Disrupted basolateral amygdala circuits supports negative valence bias in depressive states.
Mathilde BigotClaire-Hélène De BadtsAxel BenchetritÉléonore VicqCarine MoigneuManon MeyrelSébastien WagnerAlexandru Adrian HennrichJosselin HouenouPierre-Marie LledoChantal HenryMariana AlonsoPublished in: Translational psychiatry (2024)
Negative bias is an essential characteristic of depressive episodes leading patients to attribute more negative valence to environmental cues. This negative bias affects all levels of information processing including emotional response, attention and memory, leading to the development and maintenance of depressive symptoms. In this context, pleasant stimuli become less attractive and unpleasant ones more aversive, yet the related neural circuits underlying this bias remain largely unknown. By studying a mice model for depression chronically receiving corticosterone (CORT), we showed a negative bias in valence attribution to olfactory stimuli that responds to antidepressant drug. This result paralleled the alterations in odor value assignment we observed in bipolar depressed patients.
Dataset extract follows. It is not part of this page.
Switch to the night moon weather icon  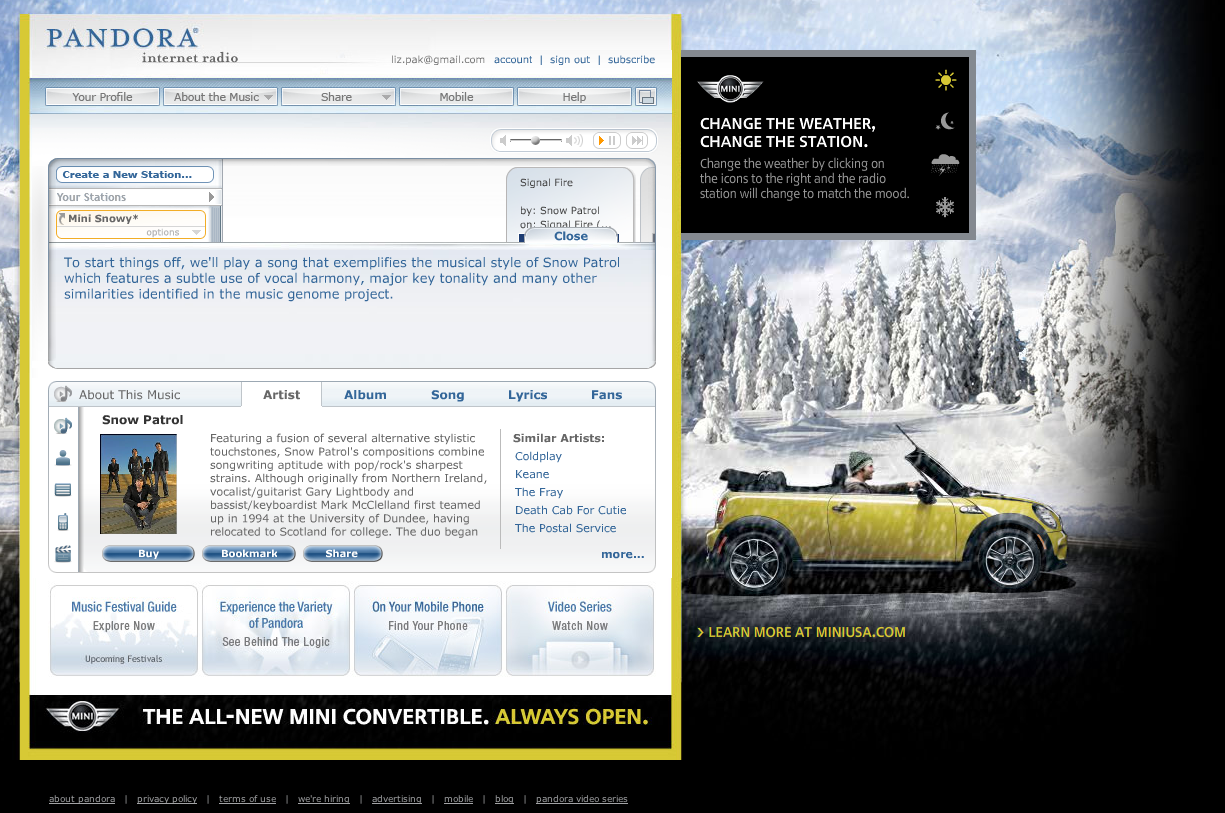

Given the crucial role of amygdala in valence coding and its strong link with depression, we hypothesized that basolateral amygdala (BLA) circuits alterations might support negative shift associated with depressive states. Contrary to humans, where limits in spatial resolution of imaging tools impair easy amygdala segmentation, recently unravelled specific BLA circuits implicated in negative and positive valence attribution could be studied in mice. Combining CTB and rabies-based tracing with ex vivo measurements of neuronal activity, we demonstrated that negative valence bias is supported by disrupted activity of specific BLA circuits during depressive states. Chronic CORT administration induced decreased recruitment of BLA-to-NAc neurons preferentially involved in positive valence encoding, while increasing recruitment of BLA-to-CeA neurons preferentially involved in negative valence encoding. Importantly, this dysfunction was dampened by chemogenetic hyperactivation of BLA-to-NAc neurons. Moreover, altered BLA activity correlated with durable presynaptic connectivity changes coming from the paraventricular nucleus of the thalamus, recently demonstrated as orchestrating valence assignment in the amygdala. Together, our findings suggest that specific BLA circuits alterations might support negative bias in depressive states and provide new avenues for translational research to understand the mechanisms underlying depression and treatment efficacy.